Although the election is more than two years away, Sharp has already been to see Flores to make his pitch. He came away thinking the 55-year-old—the first woman ever to lead the second-fastest-growing city in the nation—is “smooth.” After 29 years as a banker, the Laredo native was first elected on Valentine’s Day, 1998, to fill the unexpired term of Saul Ramirez, who was appointed undersecretary of the U.S. Department of Housing and Urban Development, and was reelected in May 1998 to a term that expires in 2002. (How convenient.) She not only talks the talk of working to improve conditions in South Texas—“We’ve been neglected for too long”—but also walks the walk; her résumé boasts her affiliation with the Border Low Income Housing Coalition and other community groups. Still, she’s no ideological firebrand. Rather than attack Republicans in the Legislature, the self-described conservative Democrat talks of collaboration. “I want to show Dallas and Houston what we can do for them, and I want to hear what they can do for us,” she says. And she shows respect for the GOP governor who has made inroads into the traditionally Democratic Hispanic community: “We like George W. Bush. When we like a candidate, we’ll vote for him, regardless of party.”

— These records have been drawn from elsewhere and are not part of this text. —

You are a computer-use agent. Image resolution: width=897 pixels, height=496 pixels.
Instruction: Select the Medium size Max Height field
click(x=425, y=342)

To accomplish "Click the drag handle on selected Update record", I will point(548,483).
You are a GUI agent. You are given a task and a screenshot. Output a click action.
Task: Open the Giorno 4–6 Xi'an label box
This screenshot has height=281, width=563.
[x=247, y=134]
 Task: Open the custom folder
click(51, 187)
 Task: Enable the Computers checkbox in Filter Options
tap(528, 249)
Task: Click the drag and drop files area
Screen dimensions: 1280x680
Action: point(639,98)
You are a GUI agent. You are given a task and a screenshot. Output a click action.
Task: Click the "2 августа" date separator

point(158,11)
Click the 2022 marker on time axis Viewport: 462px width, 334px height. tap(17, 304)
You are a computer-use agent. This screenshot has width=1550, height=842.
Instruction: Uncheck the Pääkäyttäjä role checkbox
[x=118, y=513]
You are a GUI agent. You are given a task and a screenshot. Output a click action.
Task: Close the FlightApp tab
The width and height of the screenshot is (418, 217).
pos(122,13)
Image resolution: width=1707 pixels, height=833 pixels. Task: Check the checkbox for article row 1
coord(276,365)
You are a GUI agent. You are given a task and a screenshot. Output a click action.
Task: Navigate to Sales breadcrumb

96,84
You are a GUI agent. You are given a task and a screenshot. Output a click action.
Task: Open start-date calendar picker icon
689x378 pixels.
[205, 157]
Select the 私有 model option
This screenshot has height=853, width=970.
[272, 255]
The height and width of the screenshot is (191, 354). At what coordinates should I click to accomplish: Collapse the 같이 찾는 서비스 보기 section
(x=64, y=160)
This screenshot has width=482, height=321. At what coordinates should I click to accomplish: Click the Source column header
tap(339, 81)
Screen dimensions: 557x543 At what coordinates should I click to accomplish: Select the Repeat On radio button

Garcia is smooth too, a seasoned political pro with a definite sense of her own self-worth—the sort of would-be candidate whose deputy volunteers that her boss’s recent op-ed about Houston’s budget crisis in the Houston Chronicle was viewed as “the opening salvo in the next campaign.” But which campaign? Sharp, who has known Garcia since they were student body presidents at Texas A&M University and Texas Woman’s University, respectively, says the biggest obstacle to her making a statewide race in ‘02 is the possibility that she’ll run for mayor of Houston instead. Still, he sent an emissary to see her, and no wonder: The 49-year-old has the sort of bio that Democrats drool over. A native of the South Texas farming community of Palito Blanco, Garcia was the eighth of ten children. After attending TWU on scholarship, she received a law degree from Texas Southern University and signed on as a staff attorney at the Gulf Coast Legal Foundation. A series of public and private sector jobs followed until she was appointed municipal court judge in 1987. For ten years she was the court’s presiding judge, giving up that post in 1998 after running successfully for controller, the city’s chief financial officer. So maybe she’d try for Sharp’s old job? “This office is so similar to an independent comptroller that people see it as the same thing,” she says. “They want me to be the taxpayers’ watchdog.” Still, she’s not sure if she’s going to bite: “A lot can happen between now and the end of the year.”

Anyway, even if she does run, there’s no guarantee that it will be with Sharp. “What I like best about Houston is that citywide offices are nonpartisan,” she says. “It’s not about being a D or an R. My focus is good government. It wouldn’t shock me if someone on the other side approached me. Both parties are looking for an attractive Hispanic.”